Susette Gertsch: Midway Artist, Teacher And Originator

You can tell a lot about a person from his or her front porch.

A floral welcome mat makes you think of a cheery household inside. Loud barking keeps you away from the porch altogether! But an eclectic covered porch with a casual arrangement that includes a child’s chair complete with a ragdoll, a grouping of apples in a tin pail and a little hide-away house that’s now home to a stray cat, you know this is the home of an artist.

Susette Gertsch, of the truck seen on Homestead Drive which has the sign proclaiming “Midway Artist,” is proud of her lifetime’s work. The sign on the truck invites visitors to stop by in the afternoon to tour her gallery — a gallery alive with splashes of bright colors, intimate paintings and the feeling that there is always a work in progress.

A Life Of Art

Snuggled into the end of her sofa, light streaming in slightly across her hairline, Susette projects an air of self-confidence as she talks about her life’s story. An insightful comment of “creativity connected me to me” tells all.

Susette recalls that art embraced her as a five-year-old sitting in a bunk bed drawing on herself. She had created her own personal playground, and she has not stopped creating since.

Her story takes a few twists and turns before landing in Midway. A Californian by birth, there was a stop at Diablo Valley College where she sold her first painting and realized, “I could do this.” With one child in tow, Susette then relocated to Australia with her husband. They next moved to Utah — “one country, one God, one brush” she asserts — and raised five children over the years.
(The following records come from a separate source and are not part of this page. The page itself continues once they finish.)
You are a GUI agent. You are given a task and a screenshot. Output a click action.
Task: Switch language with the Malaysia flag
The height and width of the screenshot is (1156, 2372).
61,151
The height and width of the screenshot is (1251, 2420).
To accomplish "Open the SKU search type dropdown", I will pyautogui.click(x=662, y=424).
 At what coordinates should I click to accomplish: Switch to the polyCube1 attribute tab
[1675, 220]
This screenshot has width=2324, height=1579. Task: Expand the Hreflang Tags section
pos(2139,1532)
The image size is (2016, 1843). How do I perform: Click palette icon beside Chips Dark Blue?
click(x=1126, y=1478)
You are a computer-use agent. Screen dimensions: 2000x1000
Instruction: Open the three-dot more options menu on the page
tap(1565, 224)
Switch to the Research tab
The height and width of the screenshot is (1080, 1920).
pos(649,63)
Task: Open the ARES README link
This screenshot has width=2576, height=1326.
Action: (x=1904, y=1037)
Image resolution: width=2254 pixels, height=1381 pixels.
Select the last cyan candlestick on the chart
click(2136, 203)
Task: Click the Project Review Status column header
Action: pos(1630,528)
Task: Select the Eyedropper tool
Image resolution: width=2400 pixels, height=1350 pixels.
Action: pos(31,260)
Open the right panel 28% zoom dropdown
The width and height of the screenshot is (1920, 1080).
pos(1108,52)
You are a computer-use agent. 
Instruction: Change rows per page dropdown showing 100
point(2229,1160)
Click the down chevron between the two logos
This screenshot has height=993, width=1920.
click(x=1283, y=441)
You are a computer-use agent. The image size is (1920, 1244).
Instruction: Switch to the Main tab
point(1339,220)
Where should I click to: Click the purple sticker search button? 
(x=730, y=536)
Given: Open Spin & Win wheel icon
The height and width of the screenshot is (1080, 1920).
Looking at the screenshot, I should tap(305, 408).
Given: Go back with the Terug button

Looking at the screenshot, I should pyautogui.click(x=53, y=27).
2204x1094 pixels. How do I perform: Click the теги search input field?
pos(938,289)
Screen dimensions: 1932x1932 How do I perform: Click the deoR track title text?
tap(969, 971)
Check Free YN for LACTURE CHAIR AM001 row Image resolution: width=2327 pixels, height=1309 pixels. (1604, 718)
Along the way, she secured a BA and MFA from Brigham Young University.

It was as a teacher for 19 years at Skyline High where Susette made her most measurable impact. She is clearly proud when she says, “I’ve started so many people on their first involvement with painting.”

Before retiring in 2005, Susette was called on to teach art and painting, and eventually taught photography. Without traditional equipment available, she introduced her students to pinhole photography. That interest in photography led Susette to participate in the Sesquicentennial wagon ride for the church, of which she took 150,000 photographs!

Creating In Plein Air

Susette smiles broadly as she says, “The Midway Art Association is one of my greatest joys in life.” The MAA, as it is known, is the best-known visual arts group in the county. Started in the early 2000s in the Gertsch living room, the organization’s mission is to encourage amateur and professional artists alike. Susette served on the board until October 2018.

An idea person — a BIG idea person — Susette made her mark on Midway with Wasatch’s Plein Air Paradise. Working in the early 2000s with the Midway Boosters and Midway attorney Randon Wilson, Susette secured the Midway Town Hall as a venue for a plein air exhibit. And now, 14 years later, the Wasatch Plein Air Paradise is the largest painting event in Utah! 

Most in the Heber Valley are now accustomed to seeing the roadside painters set up to depict our wonderful landscape. Keep an eye out this
June 22 — July 4 for the plein air painters as the valley hosts this highly-anticipated and well-attended event.

300 Paintings

Susette’s paintings hang in many of the homes in the Heber Valley. Midway residents Bill and Carolee Kohler, who consider Susette a very close friend, have quite a lot of her paintings. They say she’s “amazingly gifted, not only at painting but as an angel.” Carolee laughs and describes her as “driven and never stops.”

That drive took her far beyond her own very active imagination. In 2009, Susette started her “Limness Project.” It would change her life.

Susette’s “Limness Project” was a contract with herself. A contract to paint 300 paintings in one year. Outdoors. No matter the weather. Taking Sundays off.

She made it through with an incredible body of work but admits, “I got tough in a number of ways.”

Talking to Susette, there are countless stories about her trips through Europe: living in her car, staying at the home of a Russian painter and getting locked into the grounds of Giverny (Monet’s home). Stories about her “Limness Project” and her days teaching. With Susette, there are always stories — and usually a painting to match.